By Alexander J. Varond –
On December 18, Congress extended the rare pediatric disease priority review voucher (pediatric PRV) program out to September 30, 2016. The extension was granted as part of Congress’s budget deal. Although modest, it has been welcomed by industry. Many hope, however, that the six-month extension is merely a stopgap for a more robust extension of the program.
Since March 2015, there has been much speculation regarding if and when the pediatric PRV program would be renewed. FDA’s pediatric PRV program’s 1-year sunset provision was triggered when FDA issued the third PRV for Cholbam (see our previous post here). A number of attempts have been made to renew the program ahead of the March 2016 sunset: Representative Butterfield proposed extending the program in the Advancing Hope Act, the Senate proposed a corresponding but different bill, and the House of Representative’s 21st Century Cures Act also would breathe new life into the program. We blogged about these efforts here, here, and here.
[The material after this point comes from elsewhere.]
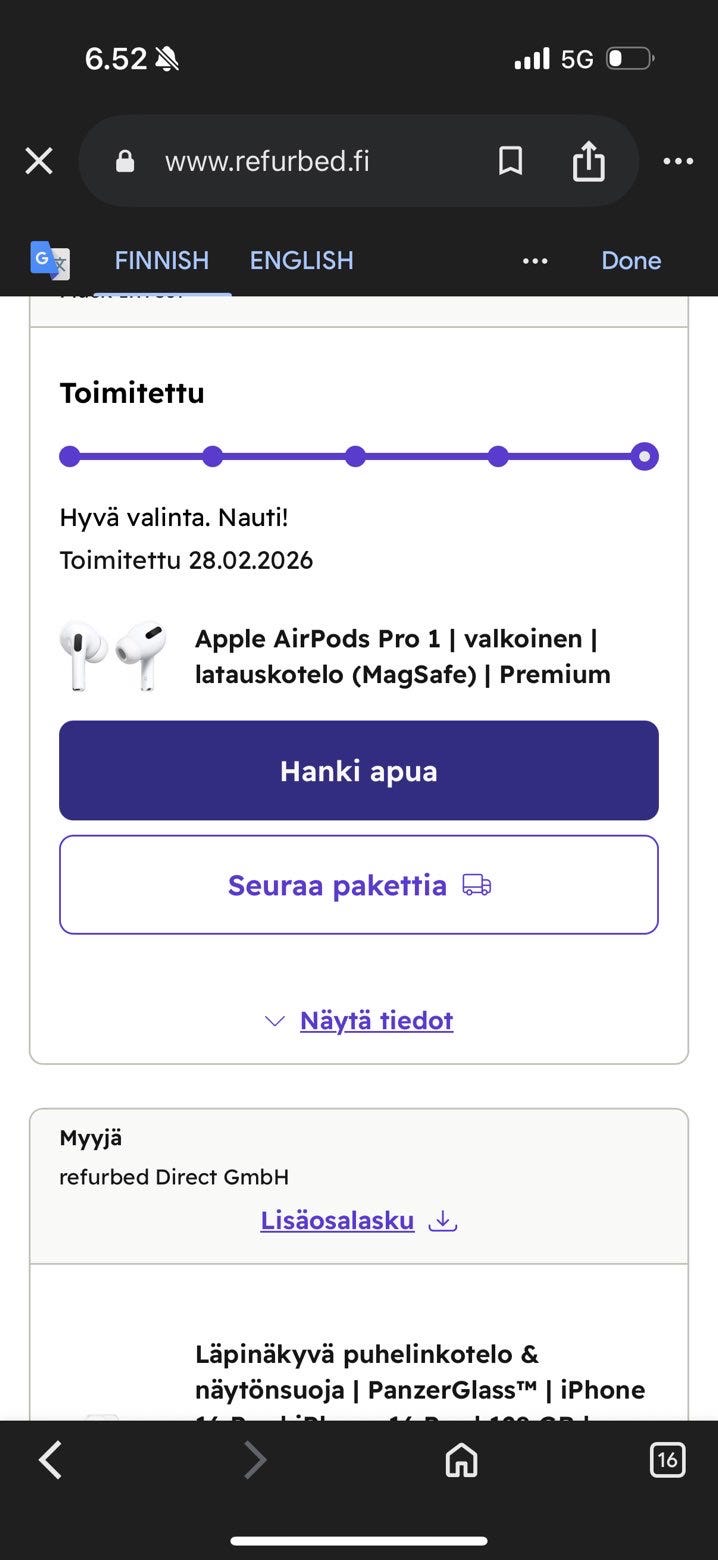View site security via the padlock icon
The height and width of the screenshot is (1560, 718).
(124, 160)
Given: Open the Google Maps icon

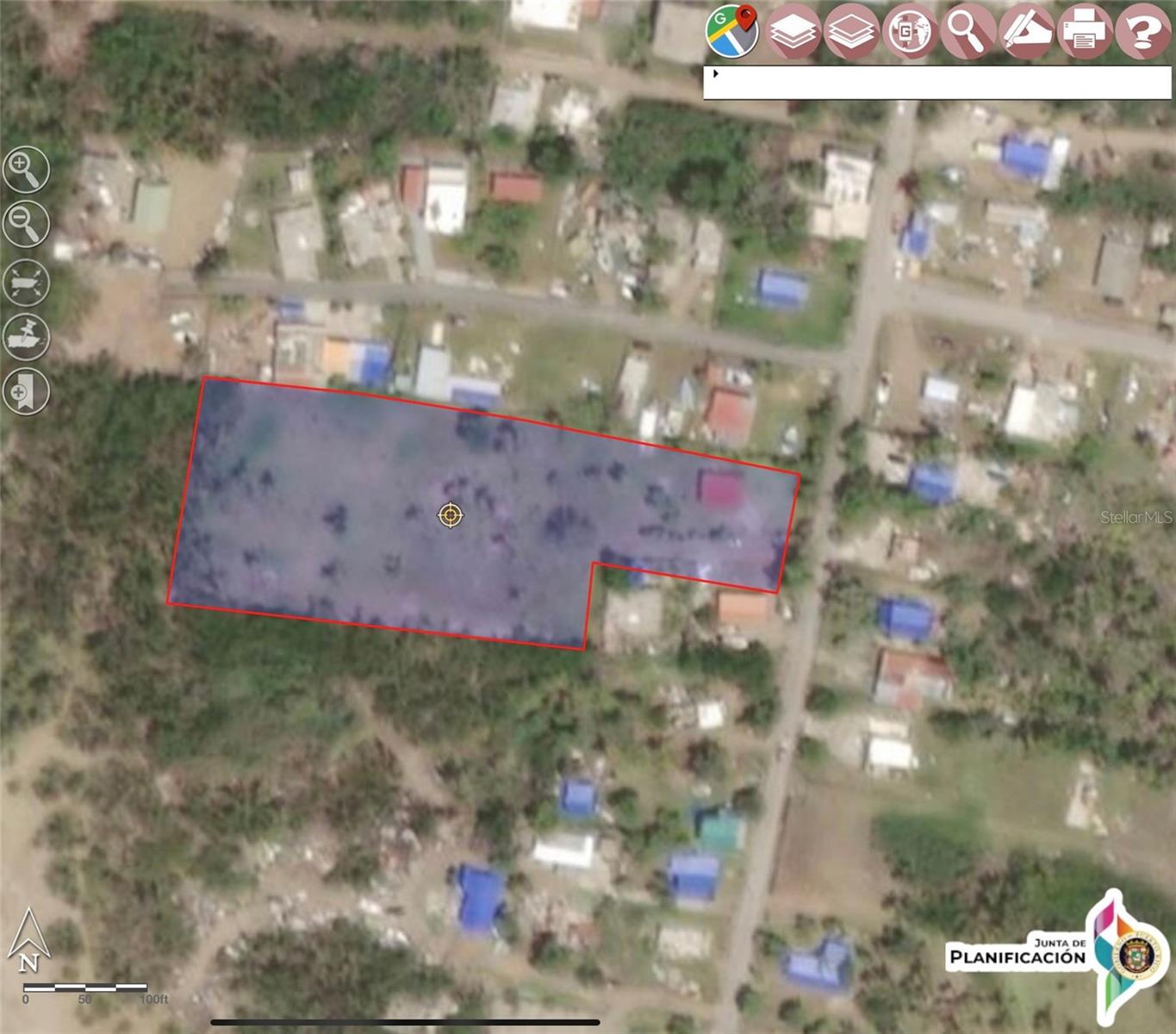Looking at the screenshot, I should [x=731, y=31].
Sanofi Redeems its Second Pediatric PRV
Sanofi recently redeemed its second PRV when it submitted an NDA for its fixed-ratio combination of insulin glargine and lixisenatide to treat Type II diabetes. Sanofi purchased the pediatric PRV from Retrophin Inc. in May for $245 million. This is the second pediatric PRV the company has redeemed. Sanofi appears to have used the PRV in an attempt to beat Novo Nordisk’s once-daily single-injection combination of Tresiba (insulin degludec) and Victoza (liraglutide), Xultophy, to market. Novo Nordisk submitted its NDA for Xultophy in September 2015. Earlier this year, Sanofi successfully used a pediatric PRV for its PCSK9 inhibitor, Praluent, beating Amgen’s PCSK9, Repatha, to market.